In American Express, however, the Supreme Court held that the Federal Arbitration Act did not permit courts to invalidate a waiver of class arbitration on the ground that the plaintiff’s cost of individually arbitrating a federal statutory claim exceeded the potential recovery. The American Express opinion, authored by Justice Scalia, includes the now oft-quoted proposition that “the fact that it is not worth the expense involved in proving a statutory remedy does not constitute the elimination of the right to pursue that remedy.” By abrogating the basis of the Second Circuit’s holding in Amex I—which itself was the basis of the district court’s denial of Ernst & Young’s motion to compel arbitration—American Express set the stage for the Second Circuit’s ruling in Sutherland.      

In reaching its holding in Sutherland, the Second Circuit first recognized that the FLSA did not contain a contrary congressional command barring waivers of class arbitration. Not only does the text of the FLSA offer no support for such a command, Supreme Court precedent illustrates that the waiver of collective action claims is permissible in the FLSA context. The Second Circuit’s finding that the FLSA does not bar class waivers is significant, because it establishes that an individual’s right to a collective action is not a substantive right under FLSA and, as such, can be waived.

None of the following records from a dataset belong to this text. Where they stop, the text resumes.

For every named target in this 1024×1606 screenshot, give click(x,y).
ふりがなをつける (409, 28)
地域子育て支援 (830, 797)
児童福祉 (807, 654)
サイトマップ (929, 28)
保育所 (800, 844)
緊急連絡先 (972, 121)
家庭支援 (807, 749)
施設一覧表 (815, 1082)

Relying on American Express, the Second Circuit then held that a plaintiff cannot use the so-called “effective vindication doctrine” to invalidate a class-action waiver provision by showing that it makes no economic sense for him or her to pursue the claim individually in arbitration. Indeed, in Sutherland, the worker argued that, if forced to arbitrate under the relevant waiver provision, she would have to expend approximately $200,000 to recover less than $2,000. Sutherland thus makes plain that the Second Circuit will not invalidate a class-action waiver provision solely because the costs of individual arbitration would far exceed the recovery sought.

Given an employer’s potential exposure with respect to wage and hour class and collective actions, Sutherland and another decision on the FLSA, which the Second Circuit issued in August as well, both provide a welcome degree of certainty with respect to the viability of class waivers in arbitration agreements. These decisions show that the Second Circuit is joining the growing trend among circuit courts in rejecting the argument that the FLSA does not allow class action waivers. Given the Second Circuit’s stature and influence among the circuit courts, Sutherland will likely have a significant impact on future litigation involving FLSA class action waivers outside of the Second Circuit.

These two recent decisions also mean that the sole remaining significant battle over the viability of FLSA class action waivers is now before the Fifth Circuit Court of Appeals in D.R. Horton v. National Labor Relations Board.  In that case, D.R. Horton is challenging the National Labor Relations Board’s finding that it is a violation of federal labor law for an employer to require employees to sign class action waivers as a condition of employment. While wage and hour practitioners await the Fifth Circuit’s decision with great anticipation, the Second Circuit’s decision in Sutherland shows that the stars may be aligned for supporters of class action waivers.